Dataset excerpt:
══════════

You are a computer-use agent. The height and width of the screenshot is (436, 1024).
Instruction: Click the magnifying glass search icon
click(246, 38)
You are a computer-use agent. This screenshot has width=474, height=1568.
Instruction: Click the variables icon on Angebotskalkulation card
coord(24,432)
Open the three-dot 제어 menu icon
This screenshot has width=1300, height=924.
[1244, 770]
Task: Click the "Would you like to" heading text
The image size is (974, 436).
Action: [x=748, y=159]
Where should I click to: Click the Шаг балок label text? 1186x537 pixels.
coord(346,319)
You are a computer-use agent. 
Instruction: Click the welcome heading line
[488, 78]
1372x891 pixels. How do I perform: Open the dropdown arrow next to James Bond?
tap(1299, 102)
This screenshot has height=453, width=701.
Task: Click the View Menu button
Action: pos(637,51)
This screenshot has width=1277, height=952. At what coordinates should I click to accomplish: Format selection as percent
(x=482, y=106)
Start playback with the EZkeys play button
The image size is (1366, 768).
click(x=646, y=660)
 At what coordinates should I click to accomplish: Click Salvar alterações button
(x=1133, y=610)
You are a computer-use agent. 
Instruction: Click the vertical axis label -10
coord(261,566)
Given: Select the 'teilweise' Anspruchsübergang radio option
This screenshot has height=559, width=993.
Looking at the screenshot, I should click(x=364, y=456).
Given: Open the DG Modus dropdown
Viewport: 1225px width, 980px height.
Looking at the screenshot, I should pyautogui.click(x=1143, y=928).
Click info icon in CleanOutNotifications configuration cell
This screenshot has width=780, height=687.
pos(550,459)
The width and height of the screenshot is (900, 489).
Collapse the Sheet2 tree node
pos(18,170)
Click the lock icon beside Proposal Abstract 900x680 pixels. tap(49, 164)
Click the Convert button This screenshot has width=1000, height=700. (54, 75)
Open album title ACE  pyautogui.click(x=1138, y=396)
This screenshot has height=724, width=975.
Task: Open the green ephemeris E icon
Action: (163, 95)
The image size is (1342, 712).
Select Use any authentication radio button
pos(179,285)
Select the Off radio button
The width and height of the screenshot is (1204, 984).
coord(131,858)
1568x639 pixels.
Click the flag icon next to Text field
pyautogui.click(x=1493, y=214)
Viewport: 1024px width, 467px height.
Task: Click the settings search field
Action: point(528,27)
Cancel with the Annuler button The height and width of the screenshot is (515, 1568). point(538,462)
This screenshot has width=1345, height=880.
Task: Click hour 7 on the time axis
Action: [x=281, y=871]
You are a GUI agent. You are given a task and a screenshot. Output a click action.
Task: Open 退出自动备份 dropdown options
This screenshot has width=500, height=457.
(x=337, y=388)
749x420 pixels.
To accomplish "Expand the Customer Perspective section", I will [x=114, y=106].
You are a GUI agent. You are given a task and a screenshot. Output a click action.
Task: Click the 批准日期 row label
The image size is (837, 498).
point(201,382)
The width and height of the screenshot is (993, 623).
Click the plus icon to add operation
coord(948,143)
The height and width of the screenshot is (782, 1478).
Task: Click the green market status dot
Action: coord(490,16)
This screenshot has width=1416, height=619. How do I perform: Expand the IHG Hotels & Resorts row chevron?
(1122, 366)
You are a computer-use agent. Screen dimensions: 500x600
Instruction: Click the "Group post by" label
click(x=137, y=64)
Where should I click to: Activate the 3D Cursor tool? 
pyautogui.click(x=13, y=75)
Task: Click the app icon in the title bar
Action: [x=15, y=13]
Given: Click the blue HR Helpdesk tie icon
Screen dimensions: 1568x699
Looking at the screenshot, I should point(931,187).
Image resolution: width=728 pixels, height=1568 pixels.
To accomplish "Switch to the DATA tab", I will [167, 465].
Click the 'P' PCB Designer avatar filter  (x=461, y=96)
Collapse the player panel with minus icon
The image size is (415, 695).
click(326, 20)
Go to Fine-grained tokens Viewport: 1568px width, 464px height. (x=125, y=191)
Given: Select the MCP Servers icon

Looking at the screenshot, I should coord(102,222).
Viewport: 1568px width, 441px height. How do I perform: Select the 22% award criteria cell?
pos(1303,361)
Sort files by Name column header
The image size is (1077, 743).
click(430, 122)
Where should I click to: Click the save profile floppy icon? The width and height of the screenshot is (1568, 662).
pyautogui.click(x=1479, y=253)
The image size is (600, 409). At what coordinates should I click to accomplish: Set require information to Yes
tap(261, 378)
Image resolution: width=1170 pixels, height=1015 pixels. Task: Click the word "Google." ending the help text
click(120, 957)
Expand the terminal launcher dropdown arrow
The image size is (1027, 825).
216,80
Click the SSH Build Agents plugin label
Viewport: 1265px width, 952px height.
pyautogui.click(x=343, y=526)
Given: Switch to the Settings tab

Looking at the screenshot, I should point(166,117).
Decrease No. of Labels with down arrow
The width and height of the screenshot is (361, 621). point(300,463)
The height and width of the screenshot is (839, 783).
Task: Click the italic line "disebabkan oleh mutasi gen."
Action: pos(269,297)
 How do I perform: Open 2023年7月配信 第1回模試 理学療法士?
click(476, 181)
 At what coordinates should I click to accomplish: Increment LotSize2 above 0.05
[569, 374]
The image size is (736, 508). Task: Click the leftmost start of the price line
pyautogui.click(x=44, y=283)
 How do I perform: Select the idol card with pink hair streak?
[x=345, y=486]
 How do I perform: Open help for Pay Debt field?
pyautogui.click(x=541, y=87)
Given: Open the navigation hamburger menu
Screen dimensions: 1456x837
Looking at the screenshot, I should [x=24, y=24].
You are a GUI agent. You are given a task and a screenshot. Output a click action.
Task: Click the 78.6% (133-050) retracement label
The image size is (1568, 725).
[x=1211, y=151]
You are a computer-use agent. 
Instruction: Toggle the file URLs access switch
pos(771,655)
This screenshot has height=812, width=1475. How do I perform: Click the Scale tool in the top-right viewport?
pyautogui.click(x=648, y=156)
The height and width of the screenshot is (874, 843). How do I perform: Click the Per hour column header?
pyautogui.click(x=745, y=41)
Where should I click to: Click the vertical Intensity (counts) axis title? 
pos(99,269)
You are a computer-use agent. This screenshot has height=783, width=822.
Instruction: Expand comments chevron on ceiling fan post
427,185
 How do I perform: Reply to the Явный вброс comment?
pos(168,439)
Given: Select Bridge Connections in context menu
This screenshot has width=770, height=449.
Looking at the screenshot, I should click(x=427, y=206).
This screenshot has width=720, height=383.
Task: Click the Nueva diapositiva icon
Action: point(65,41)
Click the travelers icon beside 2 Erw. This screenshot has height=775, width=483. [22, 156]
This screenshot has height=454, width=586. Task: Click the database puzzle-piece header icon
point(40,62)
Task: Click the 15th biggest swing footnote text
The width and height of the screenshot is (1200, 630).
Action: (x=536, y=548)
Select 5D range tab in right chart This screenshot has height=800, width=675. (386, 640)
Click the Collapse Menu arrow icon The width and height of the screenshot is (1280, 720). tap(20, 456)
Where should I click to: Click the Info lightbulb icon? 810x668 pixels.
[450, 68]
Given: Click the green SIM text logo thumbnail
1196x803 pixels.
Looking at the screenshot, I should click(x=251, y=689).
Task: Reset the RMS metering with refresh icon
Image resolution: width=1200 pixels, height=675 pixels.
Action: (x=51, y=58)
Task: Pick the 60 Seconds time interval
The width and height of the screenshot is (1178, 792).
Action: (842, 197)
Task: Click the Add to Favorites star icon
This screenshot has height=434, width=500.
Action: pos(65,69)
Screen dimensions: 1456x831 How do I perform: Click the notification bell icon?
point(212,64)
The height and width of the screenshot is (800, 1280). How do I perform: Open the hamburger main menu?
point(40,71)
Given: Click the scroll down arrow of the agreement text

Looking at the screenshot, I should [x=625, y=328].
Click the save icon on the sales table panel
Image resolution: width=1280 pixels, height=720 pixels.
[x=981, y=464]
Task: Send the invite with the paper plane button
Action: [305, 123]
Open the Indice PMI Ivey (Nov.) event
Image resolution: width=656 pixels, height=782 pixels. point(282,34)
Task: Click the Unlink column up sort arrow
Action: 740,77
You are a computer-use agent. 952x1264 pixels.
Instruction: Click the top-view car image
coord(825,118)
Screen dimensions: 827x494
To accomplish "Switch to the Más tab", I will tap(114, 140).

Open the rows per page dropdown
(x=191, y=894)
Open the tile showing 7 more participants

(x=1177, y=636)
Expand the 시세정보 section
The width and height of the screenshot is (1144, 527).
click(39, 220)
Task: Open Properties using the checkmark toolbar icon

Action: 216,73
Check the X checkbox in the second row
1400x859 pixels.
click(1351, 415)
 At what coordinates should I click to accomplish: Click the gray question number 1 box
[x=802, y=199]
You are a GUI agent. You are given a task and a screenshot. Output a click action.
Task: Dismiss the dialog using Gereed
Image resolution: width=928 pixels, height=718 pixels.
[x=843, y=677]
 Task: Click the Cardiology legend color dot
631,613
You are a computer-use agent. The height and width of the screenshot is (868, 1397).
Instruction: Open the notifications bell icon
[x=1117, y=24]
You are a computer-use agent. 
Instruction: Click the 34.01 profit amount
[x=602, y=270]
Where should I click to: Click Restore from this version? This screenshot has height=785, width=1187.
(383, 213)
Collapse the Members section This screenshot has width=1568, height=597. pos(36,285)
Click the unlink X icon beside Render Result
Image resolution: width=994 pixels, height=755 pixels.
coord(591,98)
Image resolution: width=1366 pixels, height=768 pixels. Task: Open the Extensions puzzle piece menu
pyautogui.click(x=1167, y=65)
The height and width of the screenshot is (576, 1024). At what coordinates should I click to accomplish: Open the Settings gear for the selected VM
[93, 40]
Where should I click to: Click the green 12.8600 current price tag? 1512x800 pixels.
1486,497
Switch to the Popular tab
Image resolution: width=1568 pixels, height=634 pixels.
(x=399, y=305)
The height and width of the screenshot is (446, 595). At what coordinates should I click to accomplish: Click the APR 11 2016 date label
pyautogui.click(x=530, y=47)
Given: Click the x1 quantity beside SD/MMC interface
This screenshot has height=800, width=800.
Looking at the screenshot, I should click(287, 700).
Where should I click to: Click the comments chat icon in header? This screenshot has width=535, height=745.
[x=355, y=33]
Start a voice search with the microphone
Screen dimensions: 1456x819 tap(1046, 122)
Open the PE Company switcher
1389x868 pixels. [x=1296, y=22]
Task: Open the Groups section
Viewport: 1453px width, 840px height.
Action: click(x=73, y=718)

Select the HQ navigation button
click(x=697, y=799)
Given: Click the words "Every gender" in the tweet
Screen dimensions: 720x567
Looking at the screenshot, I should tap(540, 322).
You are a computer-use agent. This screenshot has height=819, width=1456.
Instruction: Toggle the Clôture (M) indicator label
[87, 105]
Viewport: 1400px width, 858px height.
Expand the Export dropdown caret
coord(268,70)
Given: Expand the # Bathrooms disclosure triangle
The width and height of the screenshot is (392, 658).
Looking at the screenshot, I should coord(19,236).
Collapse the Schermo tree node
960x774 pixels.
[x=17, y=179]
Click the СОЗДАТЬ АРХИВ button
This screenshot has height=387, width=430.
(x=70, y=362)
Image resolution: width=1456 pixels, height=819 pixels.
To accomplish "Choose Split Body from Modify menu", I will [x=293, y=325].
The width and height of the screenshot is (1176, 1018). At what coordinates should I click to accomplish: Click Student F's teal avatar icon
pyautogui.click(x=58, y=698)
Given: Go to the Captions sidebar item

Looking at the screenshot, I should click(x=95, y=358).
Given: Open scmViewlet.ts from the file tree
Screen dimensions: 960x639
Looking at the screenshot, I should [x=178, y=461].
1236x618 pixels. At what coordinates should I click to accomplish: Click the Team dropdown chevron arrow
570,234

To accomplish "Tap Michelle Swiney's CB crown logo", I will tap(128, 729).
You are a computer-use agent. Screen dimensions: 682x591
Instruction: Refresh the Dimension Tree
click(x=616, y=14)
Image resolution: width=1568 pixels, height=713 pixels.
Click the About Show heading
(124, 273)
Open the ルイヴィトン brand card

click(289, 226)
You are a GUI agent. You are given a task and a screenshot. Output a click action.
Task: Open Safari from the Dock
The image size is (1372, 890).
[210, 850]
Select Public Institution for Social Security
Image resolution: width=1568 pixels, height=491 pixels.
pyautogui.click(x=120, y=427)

══════════

▶ What the task asks: State how many lines in the data above contain the string "field". Give only the number.

▶ Exercise solution: 3